Собрав советников в залитом солнцем зале заседаний, Хумаюн пребывал в мрачном расположении духа. Надо было решить судьбу Камрана. Отсрочка означала проявление слабости. Когда он заговорил, лица его приближенных тоже помрачнели.
– Решение о том, жить или умереть моему брату Камрану, должен принять я, но сперва хочу выслушать, что думаете вы. Нет сомнений, что он виновен в смерти многих, кого поднял на мятеж против меня. Его противостояние ослабило мою власть, отсрочило планы завоевания Индостана, а также подвергло опасности жизнь моего сына Акбара. Тем не менее он мой брат, сын моего отца, и в нем течет кровь Тимура. Если мне суждено пролить кровь, сделать это я могу, лишь убедившись, что другого выбора нет и что смерть его послужит делу справедливости, процветания моего царства и народа. Поделитесь со мной своими мыслями.

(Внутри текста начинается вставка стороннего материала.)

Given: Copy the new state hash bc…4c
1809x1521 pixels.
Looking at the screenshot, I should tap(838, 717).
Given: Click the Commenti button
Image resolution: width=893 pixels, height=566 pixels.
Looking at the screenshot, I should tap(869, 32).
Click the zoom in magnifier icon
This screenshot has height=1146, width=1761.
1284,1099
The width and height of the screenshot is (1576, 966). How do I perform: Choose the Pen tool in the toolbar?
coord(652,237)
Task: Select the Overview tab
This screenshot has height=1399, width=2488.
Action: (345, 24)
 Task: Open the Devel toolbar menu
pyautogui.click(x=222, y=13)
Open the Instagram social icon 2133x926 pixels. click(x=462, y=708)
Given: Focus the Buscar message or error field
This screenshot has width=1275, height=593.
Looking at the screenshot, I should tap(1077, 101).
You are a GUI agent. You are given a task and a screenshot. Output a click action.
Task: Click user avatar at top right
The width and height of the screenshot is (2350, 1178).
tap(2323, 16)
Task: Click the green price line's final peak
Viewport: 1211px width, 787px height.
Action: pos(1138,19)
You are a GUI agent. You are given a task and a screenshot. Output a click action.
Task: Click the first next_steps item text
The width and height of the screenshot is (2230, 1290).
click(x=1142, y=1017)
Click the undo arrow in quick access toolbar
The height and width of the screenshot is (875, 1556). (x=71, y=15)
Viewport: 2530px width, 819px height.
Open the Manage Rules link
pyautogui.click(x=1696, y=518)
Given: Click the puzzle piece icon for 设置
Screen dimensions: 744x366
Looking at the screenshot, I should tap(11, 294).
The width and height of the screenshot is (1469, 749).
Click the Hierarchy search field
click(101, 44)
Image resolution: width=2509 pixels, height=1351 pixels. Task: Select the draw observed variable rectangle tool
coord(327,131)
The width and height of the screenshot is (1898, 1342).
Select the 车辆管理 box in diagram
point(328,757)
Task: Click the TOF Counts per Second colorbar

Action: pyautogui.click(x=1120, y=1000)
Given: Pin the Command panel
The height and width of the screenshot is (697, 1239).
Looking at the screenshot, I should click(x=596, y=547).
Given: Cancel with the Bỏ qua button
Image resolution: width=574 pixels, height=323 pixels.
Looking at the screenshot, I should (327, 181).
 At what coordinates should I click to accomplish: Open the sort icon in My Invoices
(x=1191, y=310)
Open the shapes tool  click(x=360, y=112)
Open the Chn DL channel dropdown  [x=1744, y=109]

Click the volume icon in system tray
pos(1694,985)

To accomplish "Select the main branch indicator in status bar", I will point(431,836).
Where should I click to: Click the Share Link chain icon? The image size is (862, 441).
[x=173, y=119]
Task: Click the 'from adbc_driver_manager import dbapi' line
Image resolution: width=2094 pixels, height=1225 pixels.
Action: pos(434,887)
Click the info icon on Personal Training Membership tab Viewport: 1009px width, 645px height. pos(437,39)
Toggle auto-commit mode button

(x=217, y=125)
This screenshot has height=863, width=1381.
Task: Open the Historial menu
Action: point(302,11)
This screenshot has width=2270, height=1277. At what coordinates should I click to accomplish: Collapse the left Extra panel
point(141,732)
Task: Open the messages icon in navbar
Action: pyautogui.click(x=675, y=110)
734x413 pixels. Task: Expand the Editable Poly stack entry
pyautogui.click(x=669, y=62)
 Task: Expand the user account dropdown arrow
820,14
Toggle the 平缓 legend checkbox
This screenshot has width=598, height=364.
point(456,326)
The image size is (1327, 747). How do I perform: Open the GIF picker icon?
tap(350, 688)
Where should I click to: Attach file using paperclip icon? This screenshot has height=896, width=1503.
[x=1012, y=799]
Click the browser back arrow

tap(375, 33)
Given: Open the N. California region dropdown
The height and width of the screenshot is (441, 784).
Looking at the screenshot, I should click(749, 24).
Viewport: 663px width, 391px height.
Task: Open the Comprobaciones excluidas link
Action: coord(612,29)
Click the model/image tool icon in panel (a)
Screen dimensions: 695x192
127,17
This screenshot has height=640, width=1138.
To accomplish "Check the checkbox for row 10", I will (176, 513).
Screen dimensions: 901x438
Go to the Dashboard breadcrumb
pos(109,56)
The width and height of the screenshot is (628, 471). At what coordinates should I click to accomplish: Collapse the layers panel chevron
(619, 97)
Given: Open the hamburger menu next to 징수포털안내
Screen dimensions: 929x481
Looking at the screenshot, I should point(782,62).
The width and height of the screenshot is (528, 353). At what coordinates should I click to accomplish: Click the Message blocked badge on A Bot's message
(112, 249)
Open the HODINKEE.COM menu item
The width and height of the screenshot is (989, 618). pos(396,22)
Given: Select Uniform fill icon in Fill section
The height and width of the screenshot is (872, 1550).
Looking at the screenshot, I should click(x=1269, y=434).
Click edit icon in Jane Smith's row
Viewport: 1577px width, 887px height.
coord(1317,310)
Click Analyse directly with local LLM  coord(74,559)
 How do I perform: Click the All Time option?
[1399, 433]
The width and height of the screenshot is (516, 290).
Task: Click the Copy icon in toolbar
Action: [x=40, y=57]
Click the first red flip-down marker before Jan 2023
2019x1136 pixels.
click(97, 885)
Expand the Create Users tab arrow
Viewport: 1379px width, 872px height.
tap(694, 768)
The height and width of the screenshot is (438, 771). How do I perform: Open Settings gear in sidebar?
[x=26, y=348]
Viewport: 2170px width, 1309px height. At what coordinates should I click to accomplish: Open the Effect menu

– Повелитель. – Вперед выступил Байрам-хан, заговорив уверенно и ясно. – Думаю, выскажу мнение всех присутствующих. Сомнений быть не должно. Твой брат должен умереть ради безопасности тебя, твоего сына, династии и всех нас. Камран тебе не брат, он твой враг. Отбрось все родственные чувства к нему. Им не место в решениях правителя. Если хочешь остаться падишахом и вернуть трон Индостана для себя и своего сына, то прими единственно верное решение: казни его. Мои соратники, разве я не прав?
Без колебаний, на одном дыхании все произнесли:
– Ты прав!
– Есть еще предложения? – спросил Хумаюн.
– Нет, повелитель.
– Благодарю вас. Я обдумаю ваш совет. – Падишах нахмурился и сразу вышел из зала.
Решение было не таким легким, как думали его советники. В нем текла та же кровь, что и в Камране. Бессознательно Хумаюн направился на женскую половину – и сразу пошел в покои Гульбадан. Его сестра сидела на низком позолоченном стуле, одетая в свободное розовое платье, а служанка расчесывала гребнем из слоновой кости ее черные волосы. Увидев выражение лица Хумаюна, Гульбадан отослала служанку.
– Что случилось?
– Ты знаешь, что мы снова схватили Камрана и что он заточен в темницу?
– Конечно.
– Я отчаянно пытаюсь разобраться, как решить его судьбу. Знаю, что за все, что натворил, он заслуживает смерти; советники также в один голос твердят, что он должен умереть. Я часто думал о том моменте, когда он снова окажется в моей власти; за угрозу Акбару я готов был в ярости убить его своими руками. Хамида, как мать Акбара, требует его смерти. Но когда я успокаиваюсь, то знаю, что нельзя принимать решение в гневе, но должно думать о благе империи. Я не забыл завета отца не действовать против братьев, но терзаюсь сомнениями…
– Понимаю, какой перед тобою выбор, – произнесла Гульбадан, взяв Хумаюна за руку. – Ты всегда был человеком слова. Помнишь, как, невзирая на злословия придворных, ты сдержал обещание, данное водоносу Низаму, что он может сесть на трон на два часа? Именно потому, что верен своему слову, ты с трудом допускаешь, что другие способны его не сдержать, как было с Шер-шахом, который обманул тебя перед боем у Чаусы, и с твоими братьями тоже. Много раз давал ты Камрану шанс, но он так часто пользовался твоим милосердием, что даже я думаю, что его постоянное предательство отменяет любые обещания отцу… – Она помолчала. – Если честно, я думаю, он должен умереть. Так будет лучше для династии, для основания которой наш отец сделал так много. Когда Камрана не будет, ты сможешь сосредоточиться на возвращении власти над Индостаном.
Хумаюн долго молчал. Наконец он заговорил, обдумывая каждое свое слово:
– Понимаю умом, что ты права. Знаю, отец наш говорил, что я слишком сильно люблю одиночество… Но я должен подумать один, перед тем как принять решение.
– Почему бы не взять с собой воспоминания отца и поискать в них совета или подсказки? В конце концов, он писал их как руководство к правлению – и жизни.
Через несколько минут Хумаюн поднялся по каменным ступеням на самую высокую сторожевую башню крепости, держа в руках воспоминания отца, которые за все невзгоды так хорошо сохранились в переплете из слоновой кости. Джаухара он оставил у входа на башню со строгим указанием никого туда не пускать. Войдя на плоскую крышу, падишах почувствовал вечернюю прохладу. Через час опустятся сумерки. Возможно, стоит дождаться, когда засияют звезды, и посмотреть, что скажут ему они. Но он отбросил эту мысль. За трудную жизнь испытания и разочарования научили его, что нельзя возлагать ответственность за свои решения ни на звезды, ни на советников, ни на жену и кровную родню.